From: Edward Catmur <ecatmur_at_[hidden]>
Date: Sun, 24 Oct 2021 22:54:41 +0100
On Sun, 24 Oct 2021 at 21:28, Thiago Macieira via Std-Proposals <
std-proposals_at_[hidden]> wrote:

> Anyway, considering the other posters' solutions to check that the object
> is
> constexpr-constructible, I would feel better if there way a blessed,
> standardised way to spell it, instead of everyone rolling out their comma
> operator expressions.

It's a bit tricky.
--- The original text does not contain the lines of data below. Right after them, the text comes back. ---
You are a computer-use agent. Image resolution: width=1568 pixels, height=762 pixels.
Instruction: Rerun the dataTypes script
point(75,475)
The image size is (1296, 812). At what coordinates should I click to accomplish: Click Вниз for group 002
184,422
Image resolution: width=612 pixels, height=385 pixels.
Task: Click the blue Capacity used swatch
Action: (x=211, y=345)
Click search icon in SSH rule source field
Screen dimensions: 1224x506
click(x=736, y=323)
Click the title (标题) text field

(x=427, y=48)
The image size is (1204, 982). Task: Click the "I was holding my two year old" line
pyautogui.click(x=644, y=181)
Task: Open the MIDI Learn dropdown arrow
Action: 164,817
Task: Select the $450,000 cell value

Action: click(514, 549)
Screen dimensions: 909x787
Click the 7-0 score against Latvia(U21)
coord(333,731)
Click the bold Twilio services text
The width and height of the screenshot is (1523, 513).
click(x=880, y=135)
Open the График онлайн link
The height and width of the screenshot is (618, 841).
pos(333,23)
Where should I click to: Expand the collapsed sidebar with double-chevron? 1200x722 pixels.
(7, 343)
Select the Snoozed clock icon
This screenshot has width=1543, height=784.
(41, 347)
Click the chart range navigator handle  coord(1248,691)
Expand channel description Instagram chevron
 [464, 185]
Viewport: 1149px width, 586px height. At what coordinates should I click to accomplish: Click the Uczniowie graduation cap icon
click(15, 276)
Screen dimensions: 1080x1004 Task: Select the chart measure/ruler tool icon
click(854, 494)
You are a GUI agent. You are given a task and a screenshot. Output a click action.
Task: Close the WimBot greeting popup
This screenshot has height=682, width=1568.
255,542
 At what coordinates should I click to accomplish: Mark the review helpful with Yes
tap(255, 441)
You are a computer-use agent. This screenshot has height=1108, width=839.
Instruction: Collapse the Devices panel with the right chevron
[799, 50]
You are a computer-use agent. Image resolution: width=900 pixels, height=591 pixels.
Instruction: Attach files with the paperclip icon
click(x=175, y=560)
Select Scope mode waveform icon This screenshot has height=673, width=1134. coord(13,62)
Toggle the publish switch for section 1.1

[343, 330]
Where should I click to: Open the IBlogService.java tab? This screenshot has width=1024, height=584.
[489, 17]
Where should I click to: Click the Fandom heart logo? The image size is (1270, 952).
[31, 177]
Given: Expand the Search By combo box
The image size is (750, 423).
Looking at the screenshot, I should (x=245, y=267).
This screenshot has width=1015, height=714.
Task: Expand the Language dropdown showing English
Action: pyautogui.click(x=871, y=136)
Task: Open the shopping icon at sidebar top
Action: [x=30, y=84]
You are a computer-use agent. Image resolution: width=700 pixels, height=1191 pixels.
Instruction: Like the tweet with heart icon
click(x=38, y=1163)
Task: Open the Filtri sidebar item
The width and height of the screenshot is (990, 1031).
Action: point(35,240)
The problem is that for full generality, you want to
deal with expressions where the inputs and/or outputs may be
non-structural, so can't be passed by template even when they are constant

That means that if you make your library facility something like:

template<auto> struct constant_value_t {};
template<auto A> inline constexpr constant_value_t<A> constant_value;

you still need to use a comma on its operand:

    if constexpr (requires { constant_value<(t.h(n), void(), 0)>; }) {

Here t and n are constant expressions, of course.

And if conversely you encapsulate the comma in a facility:

template<auto F, auto... A> concept constant_invocable =
    requires { constant_value<(F(A...), void(), 0)>; };

the user now has the overhead of writing a non-capturing lambda, passing
the arguments in, and it won't work for non-structural argument types:

    if constexpr (constant_invocable<[](T t) { t.h(n); }, t>) {

Quick demo: https://godbolt.org/z/44GKTPv5z

So the library facility here helps somewhat, but it's not much of a win
over using bool_constant or simply a lambda with template argument:

    if constexpr (requires { []<auto>().template operator()<(t.h(n), void
(), 0)>(); }) {

This is probably an argument for a language level facility (constexpr as
predicate?), but well - is there enough pain here to justify it?

Received on 2021-10-24 16:54:54